### [YOUR ASSIGNMENT]
An exact transcript is needed of the material below, beginning at the line that contains "Screen dimensions: 514x496" and continuing through its last line; nothing else should appear.

### [MATERIAL FOR THIS TASK]
---

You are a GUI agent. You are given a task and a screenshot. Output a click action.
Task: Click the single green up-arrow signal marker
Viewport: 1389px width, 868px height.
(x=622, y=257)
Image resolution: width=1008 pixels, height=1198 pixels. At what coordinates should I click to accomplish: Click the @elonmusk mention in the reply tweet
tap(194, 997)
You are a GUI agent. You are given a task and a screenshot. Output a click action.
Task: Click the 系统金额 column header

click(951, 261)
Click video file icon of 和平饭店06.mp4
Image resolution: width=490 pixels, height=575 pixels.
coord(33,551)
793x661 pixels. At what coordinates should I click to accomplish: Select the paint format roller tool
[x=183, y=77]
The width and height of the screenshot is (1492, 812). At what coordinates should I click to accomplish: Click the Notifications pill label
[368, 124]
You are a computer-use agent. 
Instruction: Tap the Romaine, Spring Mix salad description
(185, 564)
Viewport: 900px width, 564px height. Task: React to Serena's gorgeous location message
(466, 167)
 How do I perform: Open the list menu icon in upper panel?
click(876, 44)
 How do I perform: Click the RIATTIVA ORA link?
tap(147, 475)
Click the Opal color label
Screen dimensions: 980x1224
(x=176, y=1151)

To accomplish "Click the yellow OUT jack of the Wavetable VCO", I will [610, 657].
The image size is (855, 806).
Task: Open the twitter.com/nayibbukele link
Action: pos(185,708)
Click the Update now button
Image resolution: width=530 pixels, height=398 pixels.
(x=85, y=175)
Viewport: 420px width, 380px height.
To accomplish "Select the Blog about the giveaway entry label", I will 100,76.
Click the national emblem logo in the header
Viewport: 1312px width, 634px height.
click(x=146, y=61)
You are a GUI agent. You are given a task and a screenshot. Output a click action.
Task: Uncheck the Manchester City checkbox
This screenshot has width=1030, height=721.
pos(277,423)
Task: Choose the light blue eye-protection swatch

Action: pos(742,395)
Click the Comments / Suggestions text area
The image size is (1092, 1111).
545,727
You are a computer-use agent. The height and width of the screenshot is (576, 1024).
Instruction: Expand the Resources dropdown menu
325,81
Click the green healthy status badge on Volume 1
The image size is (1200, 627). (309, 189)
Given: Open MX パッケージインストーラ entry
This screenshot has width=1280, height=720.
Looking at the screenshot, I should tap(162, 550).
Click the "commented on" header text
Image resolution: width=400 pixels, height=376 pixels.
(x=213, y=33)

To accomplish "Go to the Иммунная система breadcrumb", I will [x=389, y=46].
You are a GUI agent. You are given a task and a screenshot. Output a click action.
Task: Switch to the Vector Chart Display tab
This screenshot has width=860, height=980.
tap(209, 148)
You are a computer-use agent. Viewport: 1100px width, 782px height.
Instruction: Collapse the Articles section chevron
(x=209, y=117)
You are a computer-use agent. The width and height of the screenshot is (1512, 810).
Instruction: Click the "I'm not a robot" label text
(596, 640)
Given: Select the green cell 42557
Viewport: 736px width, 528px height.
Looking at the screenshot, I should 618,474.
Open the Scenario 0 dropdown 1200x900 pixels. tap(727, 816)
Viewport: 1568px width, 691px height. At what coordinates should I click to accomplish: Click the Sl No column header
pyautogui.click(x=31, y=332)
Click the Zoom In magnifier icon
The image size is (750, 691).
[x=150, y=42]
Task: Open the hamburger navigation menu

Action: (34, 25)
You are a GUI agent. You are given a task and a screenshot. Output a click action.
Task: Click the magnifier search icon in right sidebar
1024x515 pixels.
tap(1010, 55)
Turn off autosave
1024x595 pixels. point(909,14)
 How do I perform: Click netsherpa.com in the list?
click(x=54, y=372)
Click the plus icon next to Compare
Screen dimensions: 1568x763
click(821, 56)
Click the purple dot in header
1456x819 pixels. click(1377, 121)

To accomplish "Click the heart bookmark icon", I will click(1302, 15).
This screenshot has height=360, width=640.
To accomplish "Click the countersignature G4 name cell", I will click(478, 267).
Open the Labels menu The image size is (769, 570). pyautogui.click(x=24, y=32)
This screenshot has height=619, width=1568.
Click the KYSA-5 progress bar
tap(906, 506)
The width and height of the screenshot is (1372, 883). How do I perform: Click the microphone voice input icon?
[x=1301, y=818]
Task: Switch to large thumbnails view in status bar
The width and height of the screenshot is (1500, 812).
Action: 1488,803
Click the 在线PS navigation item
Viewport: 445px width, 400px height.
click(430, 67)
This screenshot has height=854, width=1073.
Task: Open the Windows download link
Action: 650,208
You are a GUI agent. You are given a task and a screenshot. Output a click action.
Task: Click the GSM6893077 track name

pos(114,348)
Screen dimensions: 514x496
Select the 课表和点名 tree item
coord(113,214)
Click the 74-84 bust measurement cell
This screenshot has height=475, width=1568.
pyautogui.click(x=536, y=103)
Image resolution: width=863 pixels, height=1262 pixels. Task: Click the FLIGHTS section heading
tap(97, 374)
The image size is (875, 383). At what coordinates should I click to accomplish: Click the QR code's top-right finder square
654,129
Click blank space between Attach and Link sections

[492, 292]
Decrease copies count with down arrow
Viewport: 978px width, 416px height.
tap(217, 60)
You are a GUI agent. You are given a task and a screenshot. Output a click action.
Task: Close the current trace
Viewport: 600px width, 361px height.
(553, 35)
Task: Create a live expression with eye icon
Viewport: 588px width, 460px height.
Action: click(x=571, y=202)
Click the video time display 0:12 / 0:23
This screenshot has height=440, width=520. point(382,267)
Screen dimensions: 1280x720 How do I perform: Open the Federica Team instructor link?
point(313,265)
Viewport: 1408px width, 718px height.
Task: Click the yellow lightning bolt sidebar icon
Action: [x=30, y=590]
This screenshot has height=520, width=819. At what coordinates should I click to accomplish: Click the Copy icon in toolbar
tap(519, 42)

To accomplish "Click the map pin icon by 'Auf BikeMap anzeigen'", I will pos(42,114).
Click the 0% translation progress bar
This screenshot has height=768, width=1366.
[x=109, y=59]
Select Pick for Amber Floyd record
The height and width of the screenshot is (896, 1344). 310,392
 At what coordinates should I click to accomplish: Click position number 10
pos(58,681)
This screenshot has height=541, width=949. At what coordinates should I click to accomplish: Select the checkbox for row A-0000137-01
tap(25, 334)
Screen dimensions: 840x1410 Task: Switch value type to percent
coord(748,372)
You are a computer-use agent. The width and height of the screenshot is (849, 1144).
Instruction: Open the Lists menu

---

### [RESULT OF THE TASK]
Screen dimensions: 514x496
Select the 课表和点名 tree item
coord(113,214)
Click the 74-84 bust measurement cell
This screenshot has height=475, width=1568.
pyautogui.click(x=536, y=103)
Image resolution: width=863 pixels, height=1262 pixels. Task: Click the FLIGHTS section heading
tap(97, 374)
The image size is (875, 383). At what coordinates should I click to accomplish: Click the QR code's top-right finder square
654,129
Click blank space between Attach and Link sections

[492, 292]
Decrease copies count with down arrow
Viewport: 978px width, 416px height.
tap(217, 60)
You are a GUI agent. You are given a task and a screenshot. Output a click action.
Task: Close the current trace
Viewport: 600px width, 361px height.
(553, 35)
Task: Create a live expression with eye icon
Viewport: 588px width, 460px height.
Action: click(x=571, y=202)
Click the video time display 0:12 / 0:23
This screenshot has height=440, width=520. point(382,267)
Screen dimensions: 1280x720 How do I perform: Open the Federica Team instructor link?
point(313,265)
Viewport: 1408px width, 718px height.
Task: Click the yellow lightning bolt sidebar icon
Action: [x=30, y=590]
This screenshot has height=520, width=819. At what coordinates should I click to accomplish: Click the Copy icon in toolbar
tap(519, 42)

To accomplish "Click the map pin icon by 'Auf BikeMap anzeigen'", I will pos(42,114).
Click the 0% translation progress bar
This screenshot has height=768, width=1366.
[x=109, y=59]
Select Pick for Amber Floyd record
The height and width of the screenshot is (896, 1344). 310,392
 At what coordinates should I click to accomplish: Click position number 10
pos(58,681)
This screenshot has height=541, width=949. At what coordinates should I click to accomplish: Select the checkbox for row A-0000137-01
tap(25, 334)
Screen dimensions: 840x1410 Task: Switch value type to percent
coord(748,372)
You are a computer-use agent. The width and height of the screenshot is (849, 1144).
Instruction: Open the Lists menu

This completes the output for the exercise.